__What you are asked to do__. Would you print out every entry exactly as given?

Items from a dataset:
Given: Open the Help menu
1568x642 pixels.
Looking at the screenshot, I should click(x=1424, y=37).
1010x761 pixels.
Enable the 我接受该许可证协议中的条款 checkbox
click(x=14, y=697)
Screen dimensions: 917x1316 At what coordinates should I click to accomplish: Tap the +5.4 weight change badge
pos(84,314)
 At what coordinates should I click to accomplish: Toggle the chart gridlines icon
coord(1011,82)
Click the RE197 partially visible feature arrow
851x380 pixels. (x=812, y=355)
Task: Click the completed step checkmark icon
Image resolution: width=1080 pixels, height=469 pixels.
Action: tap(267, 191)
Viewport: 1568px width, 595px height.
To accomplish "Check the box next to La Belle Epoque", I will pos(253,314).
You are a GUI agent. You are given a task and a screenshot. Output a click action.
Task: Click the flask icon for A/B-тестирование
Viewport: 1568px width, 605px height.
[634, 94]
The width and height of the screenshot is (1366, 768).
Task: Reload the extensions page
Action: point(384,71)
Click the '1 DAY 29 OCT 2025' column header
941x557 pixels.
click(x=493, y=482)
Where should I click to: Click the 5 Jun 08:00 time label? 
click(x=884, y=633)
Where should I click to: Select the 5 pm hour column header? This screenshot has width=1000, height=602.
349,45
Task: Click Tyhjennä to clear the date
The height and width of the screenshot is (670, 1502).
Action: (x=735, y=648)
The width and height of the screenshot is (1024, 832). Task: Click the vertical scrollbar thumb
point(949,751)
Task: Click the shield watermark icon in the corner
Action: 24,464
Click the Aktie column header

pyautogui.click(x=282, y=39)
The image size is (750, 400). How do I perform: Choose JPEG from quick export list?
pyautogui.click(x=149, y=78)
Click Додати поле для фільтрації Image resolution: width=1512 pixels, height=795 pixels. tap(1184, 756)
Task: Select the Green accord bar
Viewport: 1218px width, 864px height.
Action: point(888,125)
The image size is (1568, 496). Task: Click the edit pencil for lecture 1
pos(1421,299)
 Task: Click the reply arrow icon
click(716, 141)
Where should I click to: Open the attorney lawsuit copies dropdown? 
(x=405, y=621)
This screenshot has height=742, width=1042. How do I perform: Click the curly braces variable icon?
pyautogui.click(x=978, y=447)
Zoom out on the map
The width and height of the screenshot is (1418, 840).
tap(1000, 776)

__The answer__.
Given: Open the Help menu
1568x642 pixels.
Looking at the screenshot, I should click(x=1424, y=37).
1010x761 pixels.
Enable the 我接受该许可证协议中的条款 checkbox
click(x=14, y=697)
Screen dimensions: 917x1316 At what coordinates should I click to accomplish: Tap the +5.4 weight change badge
pos(84,314)
 At what coordinates should I click to accomplish: Toggle the chart gridlines icon
coord(1011,82)
Click the RE197 partially visible feature arrow
851x380 pixels. (x=812, y=355)
Task: Click the completed step checkmark icon
Image resolution: width=1080 pixels, height=469 pixels.
Action: tap(267, 191)
Viewport: 1568px width, 595px height.
To accomplish "Check the box next to La Belle Epoque", I will pos(253,314).
You are a GUI agent. You are given a task and a screenshot. Output a click action.
Task: Click the flask icon for A/B-тестирование
Viewport: 1568px width, 605px height.
[634, 94]
The width and height of the screenshot is (1366, 768).
Task: Reload the extensions page
Action: point(384,71)
Click the '1 DAY 29 OCT 2025' column header
941x557 pixels.
click(x=493, y=482)
Where should I click to: Click the 5 Jun 08:00 time label? 
click(x=884, y=633)
Where should I click to: Select the 5 pm hour column header? This screenshot has width=1000, height=602.
349,45
Task: Click Tyhjennä to clear the date
The height and width of the screenshot is (670, 1502).
Action: (x=735, y=648)
The width and height of the screenshot is (1024, 832). Task: Click the vertical scrollbar thumb
point(949,751)
Task: Click the shield watermark icon in the corner
Action: 24,464
Click the Aktie column header

pyautogui.click(x=282, y=39)
The image size is (750, 400). How do I perform: Choose JPEG from quick export list?
pyautogui.click(x=149, y=78)
Click Додати поле для фільтрації Image resolution: width=1512 pixels, height=795 pixels. tap(1184, 756)
Task: Select the Green accord bar
Viewport: 1218px width, 864px height.
Action: point(888,125)
The image size is (1568, 496). Task: Click the edit pencil for lecture 1
pos(1421,299)
 Task: Click the reply arrow icon
click(716, 141)
Where should I click to: Open the attorney lawsuit copies dropdown? 
(x=405, y=621)
This screenshot has height=742, width=1042. How do I perform: Click the curly braces variable icon?
pyautogui.click(x=978, y=447)
Zoom out on the map
The width and height of the screenshot is (1418, 840).
tap(1000, 776)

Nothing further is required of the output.